Here’s how Pakistan Ceded Parts of (Diputed) Kashmir to China



The Sino-Pakistan Agreement (also known as the Sino-Pakistan Frontier Agreement and Sino-Pak Boundary Agreement) is a 1963 document between the governments of Pakistan and China establishing the border between those countries.

It resulted in China ceding over 1,942 to 5,180 square kilometres (750 to 2,000 sq mi) to Pakistan, and Pakistan recognizing Chinese sovereignty over hundreds of square kilometers of land in Northern Kashmir and Ladakh.

The agreement is controversial, not recognized as legal by India, which also claims sovereignty over part of the land.

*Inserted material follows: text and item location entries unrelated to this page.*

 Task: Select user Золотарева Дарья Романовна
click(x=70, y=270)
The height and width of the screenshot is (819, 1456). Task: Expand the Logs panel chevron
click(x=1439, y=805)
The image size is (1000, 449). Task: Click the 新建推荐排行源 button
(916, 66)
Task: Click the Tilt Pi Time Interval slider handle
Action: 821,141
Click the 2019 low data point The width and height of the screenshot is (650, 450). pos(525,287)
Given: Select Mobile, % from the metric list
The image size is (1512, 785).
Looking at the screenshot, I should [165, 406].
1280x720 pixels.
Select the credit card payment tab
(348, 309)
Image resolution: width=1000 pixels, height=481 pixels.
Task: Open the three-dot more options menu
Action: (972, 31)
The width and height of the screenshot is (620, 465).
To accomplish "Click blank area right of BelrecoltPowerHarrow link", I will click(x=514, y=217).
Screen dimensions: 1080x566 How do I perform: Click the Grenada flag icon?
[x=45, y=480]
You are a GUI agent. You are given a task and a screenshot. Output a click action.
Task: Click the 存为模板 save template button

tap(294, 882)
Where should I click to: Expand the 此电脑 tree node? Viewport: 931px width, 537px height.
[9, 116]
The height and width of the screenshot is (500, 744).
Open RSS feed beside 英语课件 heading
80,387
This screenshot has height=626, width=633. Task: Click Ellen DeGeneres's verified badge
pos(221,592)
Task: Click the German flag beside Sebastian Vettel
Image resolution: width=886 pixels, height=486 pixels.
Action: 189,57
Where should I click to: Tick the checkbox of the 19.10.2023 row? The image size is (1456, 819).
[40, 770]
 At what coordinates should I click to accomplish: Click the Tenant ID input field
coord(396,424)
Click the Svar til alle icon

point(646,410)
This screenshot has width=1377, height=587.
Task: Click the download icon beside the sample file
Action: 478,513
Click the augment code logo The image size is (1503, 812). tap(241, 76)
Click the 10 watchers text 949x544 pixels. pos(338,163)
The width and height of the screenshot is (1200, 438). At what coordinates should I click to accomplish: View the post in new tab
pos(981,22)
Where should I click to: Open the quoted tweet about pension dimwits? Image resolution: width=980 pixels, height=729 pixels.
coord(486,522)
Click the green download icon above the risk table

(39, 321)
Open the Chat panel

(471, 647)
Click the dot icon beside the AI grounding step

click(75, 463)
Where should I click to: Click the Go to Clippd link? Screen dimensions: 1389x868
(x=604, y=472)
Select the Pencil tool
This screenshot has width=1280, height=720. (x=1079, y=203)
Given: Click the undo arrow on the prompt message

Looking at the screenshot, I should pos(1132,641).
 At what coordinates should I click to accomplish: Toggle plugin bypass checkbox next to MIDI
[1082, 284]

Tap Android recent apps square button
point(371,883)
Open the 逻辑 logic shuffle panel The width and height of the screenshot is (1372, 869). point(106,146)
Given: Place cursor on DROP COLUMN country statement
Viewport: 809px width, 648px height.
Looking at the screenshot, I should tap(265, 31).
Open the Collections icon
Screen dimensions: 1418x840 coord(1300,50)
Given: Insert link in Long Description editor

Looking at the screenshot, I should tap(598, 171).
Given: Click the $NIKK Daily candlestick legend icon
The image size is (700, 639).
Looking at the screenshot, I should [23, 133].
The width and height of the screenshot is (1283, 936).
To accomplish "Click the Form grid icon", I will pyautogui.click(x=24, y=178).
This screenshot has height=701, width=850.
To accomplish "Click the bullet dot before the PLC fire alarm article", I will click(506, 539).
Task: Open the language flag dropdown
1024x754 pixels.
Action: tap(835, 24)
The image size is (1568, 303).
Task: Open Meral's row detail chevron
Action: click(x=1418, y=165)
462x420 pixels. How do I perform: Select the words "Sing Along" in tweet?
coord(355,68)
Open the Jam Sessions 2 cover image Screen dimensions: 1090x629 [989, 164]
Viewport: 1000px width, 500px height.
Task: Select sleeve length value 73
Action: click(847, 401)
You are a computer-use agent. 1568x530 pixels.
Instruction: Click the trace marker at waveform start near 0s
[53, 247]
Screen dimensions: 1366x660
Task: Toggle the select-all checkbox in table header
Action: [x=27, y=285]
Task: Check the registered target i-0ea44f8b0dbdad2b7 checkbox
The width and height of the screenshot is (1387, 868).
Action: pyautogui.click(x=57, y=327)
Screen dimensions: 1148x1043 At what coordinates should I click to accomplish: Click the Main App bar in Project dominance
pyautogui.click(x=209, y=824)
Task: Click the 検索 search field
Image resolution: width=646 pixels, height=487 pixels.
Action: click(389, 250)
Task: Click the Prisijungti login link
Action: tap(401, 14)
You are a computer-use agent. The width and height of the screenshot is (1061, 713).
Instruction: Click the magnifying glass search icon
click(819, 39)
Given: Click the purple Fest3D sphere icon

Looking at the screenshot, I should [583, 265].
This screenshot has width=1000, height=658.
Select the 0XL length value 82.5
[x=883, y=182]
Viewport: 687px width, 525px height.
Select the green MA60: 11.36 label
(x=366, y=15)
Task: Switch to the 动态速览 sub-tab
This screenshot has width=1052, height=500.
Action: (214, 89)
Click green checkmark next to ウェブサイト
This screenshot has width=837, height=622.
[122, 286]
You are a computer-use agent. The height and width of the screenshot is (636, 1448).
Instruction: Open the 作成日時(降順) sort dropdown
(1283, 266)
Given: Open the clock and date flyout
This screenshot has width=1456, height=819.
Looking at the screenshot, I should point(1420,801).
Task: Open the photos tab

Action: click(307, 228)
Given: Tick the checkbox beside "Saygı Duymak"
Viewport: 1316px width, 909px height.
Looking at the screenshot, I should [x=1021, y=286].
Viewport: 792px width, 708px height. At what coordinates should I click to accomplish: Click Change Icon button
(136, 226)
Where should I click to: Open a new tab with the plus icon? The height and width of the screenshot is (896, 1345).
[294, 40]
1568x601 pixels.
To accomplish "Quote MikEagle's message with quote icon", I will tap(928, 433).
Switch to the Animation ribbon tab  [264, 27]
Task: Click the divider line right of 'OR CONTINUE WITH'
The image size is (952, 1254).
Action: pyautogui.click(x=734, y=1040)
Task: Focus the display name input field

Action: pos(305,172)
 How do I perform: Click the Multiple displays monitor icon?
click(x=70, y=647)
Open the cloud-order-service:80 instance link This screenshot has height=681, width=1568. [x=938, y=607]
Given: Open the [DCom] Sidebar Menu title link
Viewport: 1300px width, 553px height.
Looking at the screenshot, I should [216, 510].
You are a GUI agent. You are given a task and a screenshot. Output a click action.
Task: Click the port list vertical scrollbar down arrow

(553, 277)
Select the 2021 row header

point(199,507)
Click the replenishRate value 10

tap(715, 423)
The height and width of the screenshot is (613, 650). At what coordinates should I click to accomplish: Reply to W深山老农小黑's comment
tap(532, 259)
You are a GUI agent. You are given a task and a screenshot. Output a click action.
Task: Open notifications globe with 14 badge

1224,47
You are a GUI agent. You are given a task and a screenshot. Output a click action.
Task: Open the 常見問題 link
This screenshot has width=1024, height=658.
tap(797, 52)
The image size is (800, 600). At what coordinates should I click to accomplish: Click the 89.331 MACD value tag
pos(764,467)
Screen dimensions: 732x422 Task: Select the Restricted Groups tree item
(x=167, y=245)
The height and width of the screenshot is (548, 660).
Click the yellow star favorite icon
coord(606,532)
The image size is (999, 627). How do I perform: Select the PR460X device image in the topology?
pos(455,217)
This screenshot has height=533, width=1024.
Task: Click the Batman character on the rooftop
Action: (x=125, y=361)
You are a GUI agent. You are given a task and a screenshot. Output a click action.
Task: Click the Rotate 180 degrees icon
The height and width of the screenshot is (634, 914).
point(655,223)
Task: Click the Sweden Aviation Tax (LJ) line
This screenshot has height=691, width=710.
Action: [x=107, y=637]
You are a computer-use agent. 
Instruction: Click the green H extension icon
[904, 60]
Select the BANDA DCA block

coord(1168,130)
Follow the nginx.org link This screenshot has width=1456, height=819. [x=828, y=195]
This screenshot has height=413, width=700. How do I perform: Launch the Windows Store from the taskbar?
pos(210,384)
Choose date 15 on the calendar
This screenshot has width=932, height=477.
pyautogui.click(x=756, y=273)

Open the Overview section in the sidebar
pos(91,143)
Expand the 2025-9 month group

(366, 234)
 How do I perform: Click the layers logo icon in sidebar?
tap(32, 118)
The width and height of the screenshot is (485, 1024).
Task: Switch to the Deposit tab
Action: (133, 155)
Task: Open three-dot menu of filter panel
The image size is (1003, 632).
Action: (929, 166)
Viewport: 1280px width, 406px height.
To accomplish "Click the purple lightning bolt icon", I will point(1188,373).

In addition to increasing tensions with India, the agreement shifted the balance of the Cold War by bringing Pakistan and China closer together, while loosening ties between Pakistan and the United States.

Here’s how the agreement was reached

In 1959, Pakistan became concerned that Chinese maps showed areas of Pakistan in China. In 1961, Ayub Khan sent a formal Note to China, there was no reply.

It is thought that the Chinese may not have been motivated to negotiate with Pakistan because of Pakistan’s relations with India, with which China was soon to enter a war.

After Pakistan voted to grant China a seat in the United Nations, the Chinese withdrew the disputed maps in January 1962, agreeing to enter border talks in March.

Negotiations between the nations officially began on October 13, 1962 and resulted in an agreement being signed on 2 March 1963. It was signed by foreign ministers Chen Yi for the Chinese and Zulfikar Ali Bhutto for the Pakistani.

The agreement resulted in China withdrawing from about 750 sq m of territory, and Pakistan withdrawing its claim to about 800 sq m of territory (which it had not in fact occupied or administered).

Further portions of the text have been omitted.